化学物質は、世界で約10万種類、日本でも約5万種類が流通しているといわれている。その中には、人の健康や環境に対して有害な物質もある。一方、化学物質に関しては官民のさまざまな主体が情報を提供しているが、それらの多くが専門的またはごく一部で、専門家ではない一般の人にはわかりにくい。その結果、化学物質に関する正しい理解が進まず、誤解に基づく不安が引き起こされることも少なくない。こうした状況に陥らないようにして化学物質に関する環境リスクを低減していくには、市民や産業界、行政などあらゆる主体がその情報を共有し、意思疎通や相互理解を図る必要がある。

環境省がまとめている「化学物質ファクトシート」は、このようなリスクコミュニケーションを推進するためのツールとして開発された。同省は委員会を設置して、2003年度から化学物質排出把握管理促進法(化管法)の第一種指定化学物質を対象としてファクトシートの作成作業を行っている。化学の専門家ではない一般の市民でも理解できるように、化学物質の情報をわかりやすく整理し、簡潔にまとめている。インターネットのホームページ上で公表されており、希望者には冊子を配布している。

2012年版のファクトシートでは、化管法第一種指定化学物質全462物質のうち、352物質を掲載している。このうち、ハロン類、フロン類、鉛・鉛化合物、ニッケル・ニッケル化合物についてはそれぞれ1シートにまとめており、ファクトシートの数は334となっている。インターネット版ファクトシートの使い方は、「検索」のページに、自分が知りたい化学物質の物質名、化管法政令番号、CAS(Chemical Abstracts Service)番号のどれかを入力する。すると対応した化学物質が表示されるので、「用途」にある分野のチェックボックスを選択すると、該当物質の一覧が表示される。

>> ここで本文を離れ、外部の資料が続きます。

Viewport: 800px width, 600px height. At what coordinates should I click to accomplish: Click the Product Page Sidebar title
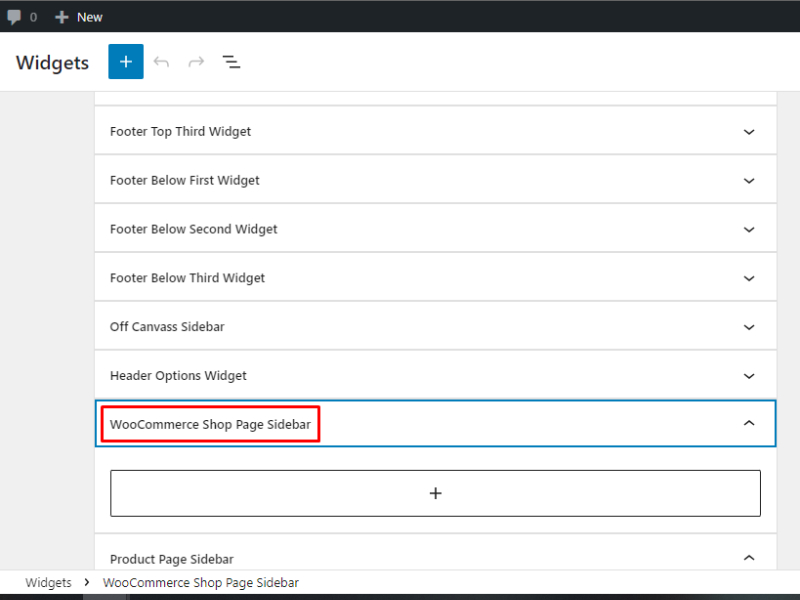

そこから化管法政令番号、物質名、別名、CAS番号のどれかを選べば、目指す物質のファクトシートを見ることができる。

ファクトシートには、物質ごとに文章約2ページと表約1ページで、物質名、別名、化管法政令番号、CAS番号、構造式が記載されている。また、主な用途や環境への排出量に関する概要も載っている。さらに、環境中での動きや健康への影響、生態影響なども記載されている。一方、対象物質一覧のコーナーでは、第一種指定化学物質全462物質が化管法政令番号順に表示され、シートが作成された物質についてはリンクからファクトシートを見たり、印刷したりすることが可能だ。なお、2008年11月の政令改正で第一種指定化学物質から外れた物質のファクトシートは、参考としてPDFファイルでのみ見ることができる。

また、日常生活でなじみのない専門用語については、用語解説のコーナーで説明している。ファクトシートは、同省の関係ホームページに掲載されるほか、化学物質アドバイザーによる利用など、リスクコミュニケーションに関するさまざまな場で活用されている。